TASK INSTRUCTIONS | Retype the material starting at the line that contains "This screenshot has height=555, width=790." and ending after the line that contains "click(767, 31)", reproducing those lines exactly. Leave the pictures out of your answer.

STORED ROWS |
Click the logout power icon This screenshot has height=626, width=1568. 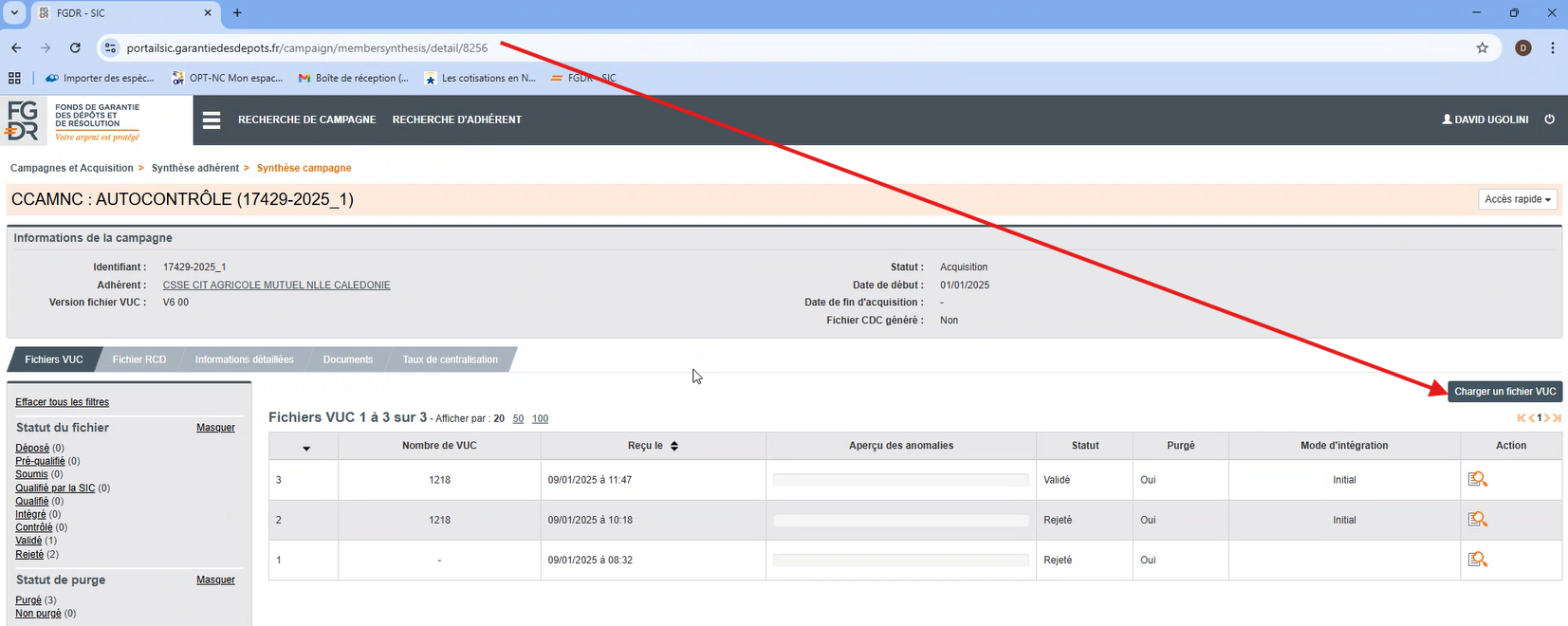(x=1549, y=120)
--
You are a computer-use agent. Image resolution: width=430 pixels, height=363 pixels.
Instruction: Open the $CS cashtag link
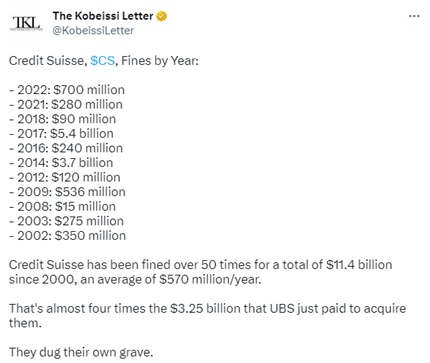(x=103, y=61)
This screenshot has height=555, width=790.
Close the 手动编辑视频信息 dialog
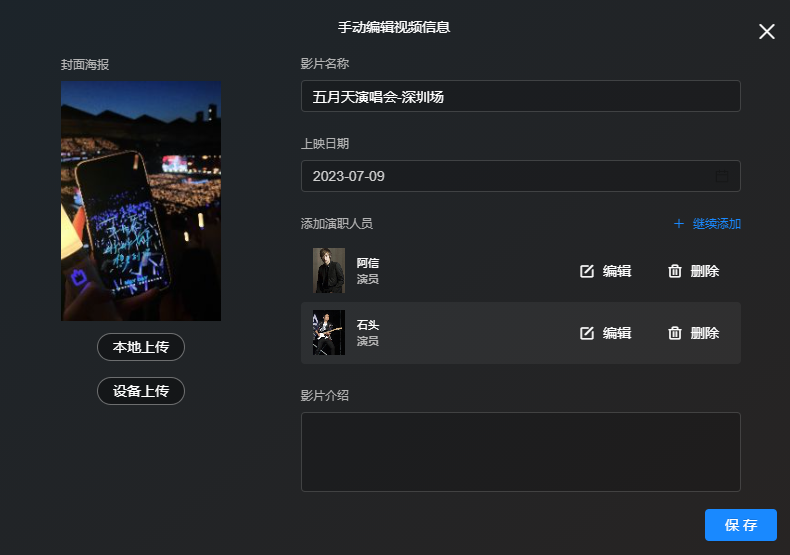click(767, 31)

PROBLEM SOLUTION |
This screenshot has height=555, width=790.
Close the 手动编辑视频信息 dialog
click(767, 31)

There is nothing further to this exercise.